Только неотложные случаи - страница 26
Не думаю, что такой подход сработал бы в любой другой стране мира. Это было логичное решение, но не то, с которым людям легко смириться. Собак в Йироле не баловали, как у нас в Австралии, но они жили вместе с людьми и у каждой имелись хозяева. Однако те не жаловались, когда их питомцев стреляли – наоборот, одобряли действия военных. Этим людям столько всего грозило – война, малярия, тяжелые роды и прочие факторы, не поддающиеся контролю – что они соглашались на любые меры, которые могли помочь, если выпадал такой шанс.
Зато посягни мы на скот, история была бы совсем другой. Коровы в Южном Судане представляли собой эквивалент валюты, поскольку местные деньги ничего не стоили. Южносуданские фунты, введенные британцами, не печатались с начала гражданской войны. Банкноты, оставшиеся в хождении, настолько затерлись, что стали почти черными и рассыпались в руках; определить их достоинство не представлялось возможным. Благосостояние измерялось количеством голов скота, и местные жители держали свои стада под неотрывным надзором – порой даже слишком.
В окрестностях Йироля кочевали семьи скотоводов, живших вместе со своими коровами, что, с точки зрения гигиены и профилактики, выглядело сущим кошмаром. Смертность среди детей младше пяти лет у кочевников была гораздо выше, чем у оседлого населения. В основном их убивали малярия, пневмония и диарея, но в этих семьях бытовали также практики, сильно увеличивавшие риск заражения и другими заболеваниями. Одним из них являлся бруцеллез, или стойкая лихорадка, бактериальное заболевание, вызывающее резкие подъемы температуры, потливость и боли в суставах, которое может приводить к артриту, упадку сил и даже смерти. Передается бруцеллез при контакте с телесными жидкостями от зараженных животных.
Меня послали изучить условия жизни кочевников, чтобы разобраться, почему у них такая высокая смертность, и список факторов риска оказался очень, очень длинным.
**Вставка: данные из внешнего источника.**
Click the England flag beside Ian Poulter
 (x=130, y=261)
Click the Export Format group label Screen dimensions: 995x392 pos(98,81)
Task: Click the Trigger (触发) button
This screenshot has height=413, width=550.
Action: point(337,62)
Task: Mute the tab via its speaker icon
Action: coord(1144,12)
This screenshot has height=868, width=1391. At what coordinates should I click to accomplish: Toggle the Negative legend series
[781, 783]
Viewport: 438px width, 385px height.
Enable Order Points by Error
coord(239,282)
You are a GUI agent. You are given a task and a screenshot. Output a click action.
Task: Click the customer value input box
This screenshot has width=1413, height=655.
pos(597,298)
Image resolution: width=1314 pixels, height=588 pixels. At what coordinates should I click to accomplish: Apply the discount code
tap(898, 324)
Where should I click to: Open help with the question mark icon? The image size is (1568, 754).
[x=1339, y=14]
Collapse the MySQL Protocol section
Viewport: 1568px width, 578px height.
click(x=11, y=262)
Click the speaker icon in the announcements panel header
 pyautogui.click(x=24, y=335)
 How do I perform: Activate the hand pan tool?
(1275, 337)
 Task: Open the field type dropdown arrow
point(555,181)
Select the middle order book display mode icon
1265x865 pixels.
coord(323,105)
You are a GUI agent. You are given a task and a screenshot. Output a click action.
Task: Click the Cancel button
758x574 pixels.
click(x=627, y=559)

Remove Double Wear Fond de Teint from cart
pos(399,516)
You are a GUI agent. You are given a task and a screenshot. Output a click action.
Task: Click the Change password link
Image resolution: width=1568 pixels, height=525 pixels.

Семьи жили вместе со скотом – не рядом с ним, а именно вместе, то есть в буквальном смысле в коровьем дерьме. Они жгли навоз и обмазывались золой, говоря, что она помогает отгонять москитов (уж не знаю, так или нет, но кочевники были в этом уверены). Коровьей мочой они осветляли волосы, подставляя головы прямо под горячую струю, исторгаемую животным. Они пили сырое молоко, не проходили вакцинаций, не использовали накомарников. И, конечно, в их стойбищах не было источника чистой воды, а о том, чтобы мыть руки, они и слыхом не слыхивали.
Что касалось ухода за скотом, разным возрастным группам отводились разные задачи – каждая со своим спектром рисков. Юноши отвечали за перегон стад на дальние расстояния и поэтому чаще заражались дракункулезом, но больше всего меня шокировала работа, которую выполняли молодые девушки. С виду это могло показаться извращенной разновидностью сексуального контакта, но на самом деле к сексу отношения не имело – просто одна из фермерских практик. Тем не менее, выглядела она отвратительно. Если корова переставала доиться, девушки-кочевницы засовывали лицо ей в вагину и выдували воздух через сжатые губы, чтобы вибрацией стимулировать выработку молока. Именно так они заражались бруцеллезом.
Чтобы избавиться от многовековых культурных практик наподобие этой, требуется немало времени, так что нам пришлось поднапрячься в поиске практических решений. Может, выдавать им стоматологическую резиновую пленку? Или запустить пропагандистскую кампанию: «Любите коров – не “любите” коров!»? В конце концов единственное, что мы смогли сделать – это настойчиво напомнить всем этим девочкам сразу после возникновения симптомов обращаться к нам за антибиотиками.